══ Material for this exercise
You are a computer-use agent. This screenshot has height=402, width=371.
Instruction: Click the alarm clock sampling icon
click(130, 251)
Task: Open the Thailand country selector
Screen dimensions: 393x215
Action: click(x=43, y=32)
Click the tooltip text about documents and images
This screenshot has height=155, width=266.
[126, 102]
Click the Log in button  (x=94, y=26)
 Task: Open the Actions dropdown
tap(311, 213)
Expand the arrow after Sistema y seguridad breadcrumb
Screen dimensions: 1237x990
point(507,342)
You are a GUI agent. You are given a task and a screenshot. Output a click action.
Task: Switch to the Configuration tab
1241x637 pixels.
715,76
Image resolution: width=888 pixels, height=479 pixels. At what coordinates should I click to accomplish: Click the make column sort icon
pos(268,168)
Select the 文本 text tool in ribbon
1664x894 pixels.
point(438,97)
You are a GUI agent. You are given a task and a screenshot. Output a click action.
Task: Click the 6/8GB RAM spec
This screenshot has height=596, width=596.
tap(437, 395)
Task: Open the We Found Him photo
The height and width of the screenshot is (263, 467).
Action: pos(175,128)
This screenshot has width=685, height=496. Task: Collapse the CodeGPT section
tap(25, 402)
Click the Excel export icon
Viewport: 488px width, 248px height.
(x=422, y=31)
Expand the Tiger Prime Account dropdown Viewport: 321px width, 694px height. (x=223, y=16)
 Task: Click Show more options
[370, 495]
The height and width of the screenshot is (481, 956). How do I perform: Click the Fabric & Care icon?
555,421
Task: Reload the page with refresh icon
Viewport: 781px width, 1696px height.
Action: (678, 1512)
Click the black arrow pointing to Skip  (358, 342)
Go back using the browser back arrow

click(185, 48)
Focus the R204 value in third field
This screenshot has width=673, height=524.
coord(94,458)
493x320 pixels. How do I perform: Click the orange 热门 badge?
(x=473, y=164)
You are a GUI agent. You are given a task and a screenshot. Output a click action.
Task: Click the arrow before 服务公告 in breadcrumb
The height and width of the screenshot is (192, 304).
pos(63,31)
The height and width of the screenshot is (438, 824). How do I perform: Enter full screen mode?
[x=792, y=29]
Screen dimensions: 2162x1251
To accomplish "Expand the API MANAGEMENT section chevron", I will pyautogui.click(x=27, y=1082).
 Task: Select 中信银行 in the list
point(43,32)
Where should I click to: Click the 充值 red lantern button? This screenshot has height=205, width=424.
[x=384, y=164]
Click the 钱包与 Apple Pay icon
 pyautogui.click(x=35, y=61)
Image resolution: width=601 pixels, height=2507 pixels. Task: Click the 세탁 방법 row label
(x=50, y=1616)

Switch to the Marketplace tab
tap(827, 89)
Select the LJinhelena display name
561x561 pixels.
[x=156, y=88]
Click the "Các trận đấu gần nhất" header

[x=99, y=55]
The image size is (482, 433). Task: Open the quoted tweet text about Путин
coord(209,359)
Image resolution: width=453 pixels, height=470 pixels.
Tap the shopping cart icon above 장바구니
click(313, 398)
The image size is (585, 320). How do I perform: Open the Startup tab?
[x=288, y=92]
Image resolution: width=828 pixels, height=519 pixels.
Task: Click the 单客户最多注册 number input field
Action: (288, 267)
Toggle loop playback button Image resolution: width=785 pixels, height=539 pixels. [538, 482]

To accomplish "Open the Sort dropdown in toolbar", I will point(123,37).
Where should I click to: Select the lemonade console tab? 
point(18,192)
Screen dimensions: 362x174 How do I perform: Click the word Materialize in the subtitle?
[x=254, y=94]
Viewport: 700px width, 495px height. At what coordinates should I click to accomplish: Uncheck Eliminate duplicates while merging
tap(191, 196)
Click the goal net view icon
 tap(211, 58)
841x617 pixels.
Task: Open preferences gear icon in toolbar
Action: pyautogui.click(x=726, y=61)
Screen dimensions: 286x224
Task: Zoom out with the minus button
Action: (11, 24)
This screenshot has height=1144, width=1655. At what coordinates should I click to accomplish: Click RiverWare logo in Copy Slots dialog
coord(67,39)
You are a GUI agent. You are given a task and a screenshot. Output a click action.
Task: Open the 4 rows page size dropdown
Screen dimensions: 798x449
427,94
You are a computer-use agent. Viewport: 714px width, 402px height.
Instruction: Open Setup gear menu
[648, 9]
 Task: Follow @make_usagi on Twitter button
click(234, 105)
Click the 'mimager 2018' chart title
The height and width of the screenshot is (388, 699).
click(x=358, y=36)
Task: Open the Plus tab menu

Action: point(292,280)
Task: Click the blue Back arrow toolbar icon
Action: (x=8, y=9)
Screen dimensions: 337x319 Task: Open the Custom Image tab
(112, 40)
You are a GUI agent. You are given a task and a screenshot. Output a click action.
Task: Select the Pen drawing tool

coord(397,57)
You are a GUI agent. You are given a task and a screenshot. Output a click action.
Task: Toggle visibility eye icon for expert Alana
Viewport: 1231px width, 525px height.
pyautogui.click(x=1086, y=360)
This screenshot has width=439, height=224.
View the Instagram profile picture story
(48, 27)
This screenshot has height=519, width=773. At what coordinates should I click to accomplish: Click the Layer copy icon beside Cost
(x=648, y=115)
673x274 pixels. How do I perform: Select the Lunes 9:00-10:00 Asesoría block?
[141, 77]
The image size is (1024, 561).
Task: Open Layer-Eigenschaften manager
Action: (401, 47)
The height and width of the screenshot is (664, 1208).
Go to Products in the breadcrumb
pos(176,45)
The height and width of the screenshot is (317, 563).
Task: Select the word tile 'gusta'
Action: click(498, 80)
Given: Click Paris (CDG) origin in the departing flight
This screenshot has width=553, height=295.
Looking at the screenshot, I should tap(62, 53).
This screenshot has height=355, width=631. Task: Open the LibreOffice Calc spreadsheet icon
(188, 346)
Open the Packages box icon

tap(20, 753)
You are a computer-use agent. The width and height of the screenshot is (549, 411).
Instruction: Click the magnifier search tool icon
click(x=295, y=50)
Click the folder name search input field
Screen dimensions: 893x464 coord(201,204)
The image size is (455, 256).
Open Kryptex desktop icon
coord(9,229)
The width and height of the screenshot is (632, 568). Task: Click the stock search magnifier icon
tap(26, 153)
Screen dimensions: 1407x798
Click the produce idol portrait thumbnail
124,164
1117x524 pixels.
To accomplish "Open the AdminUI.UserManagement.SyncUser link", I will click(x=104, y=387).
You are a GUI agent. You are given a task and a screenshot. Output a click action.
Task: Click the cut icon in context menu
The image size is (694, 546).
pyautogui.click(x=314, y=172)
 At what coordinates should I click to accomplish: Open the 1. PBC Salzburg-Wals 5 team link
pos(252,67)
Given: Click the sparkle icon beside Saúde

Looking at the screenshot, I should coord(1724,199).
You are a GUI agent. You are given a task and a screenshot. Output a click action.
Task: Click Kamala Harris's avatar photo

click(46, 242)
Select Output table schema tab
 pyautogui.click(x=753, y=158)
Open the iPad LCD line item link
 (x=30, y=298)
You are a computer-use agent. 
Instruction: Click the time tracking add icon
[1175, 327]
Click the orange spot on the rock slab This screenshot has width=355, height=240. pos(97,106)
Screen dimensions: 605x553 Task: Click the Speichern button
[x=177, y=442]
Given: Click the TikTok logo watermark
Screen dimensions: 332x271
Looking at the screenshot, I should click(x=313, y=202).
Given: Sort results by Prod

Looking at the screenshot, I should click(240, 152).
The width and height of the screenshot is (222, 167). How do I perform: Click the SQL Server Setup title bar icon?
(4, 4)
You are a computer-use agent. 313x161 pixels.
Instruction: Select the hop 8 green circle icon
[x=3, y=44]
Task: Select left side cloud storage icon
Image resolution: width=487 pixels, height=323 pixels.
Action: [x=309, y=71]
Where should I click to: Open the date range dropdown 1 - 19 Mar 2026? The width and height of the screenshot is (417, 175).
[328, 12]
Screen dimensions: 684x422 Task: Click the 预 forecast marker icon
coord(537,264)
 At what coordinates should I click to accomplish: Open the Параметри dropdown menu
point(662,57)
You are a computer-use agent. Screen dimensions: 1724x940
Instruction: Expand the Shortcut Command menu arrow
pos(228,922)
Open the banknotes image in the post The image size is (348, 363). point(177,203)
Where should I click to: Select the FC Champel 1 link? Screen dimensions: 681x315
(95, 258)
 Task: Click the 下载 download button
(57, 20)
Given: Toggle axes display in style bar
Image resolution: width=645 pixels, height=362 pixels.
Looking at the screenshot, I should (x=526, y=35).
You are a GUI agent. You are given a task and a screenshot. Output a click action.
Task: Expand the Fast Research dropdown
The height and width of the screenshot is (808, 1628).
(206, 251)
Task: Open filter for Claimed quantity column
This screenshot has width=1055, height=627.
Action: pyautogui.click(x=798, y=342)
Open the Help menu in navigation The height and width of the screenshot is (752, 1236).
════
**Written problem:**
Swap "magnifier" for "magnifying glass" in the stretch from the line containing "Click the folder name search input field" through the line containing "tap(26, 153)". Reproduce only those lines, with everything else left unchanged.

**Reply to the task:**
Click the folder name search input field
Screen dimensions: 893x464 coord(201,204)
The image size is (455, 256).
Open Kryptex desktop icon
coord(9,229)
The width and height of the screenshot is (632, 568). Task: Click the stock search magnifying glass icon
tap(26, 153)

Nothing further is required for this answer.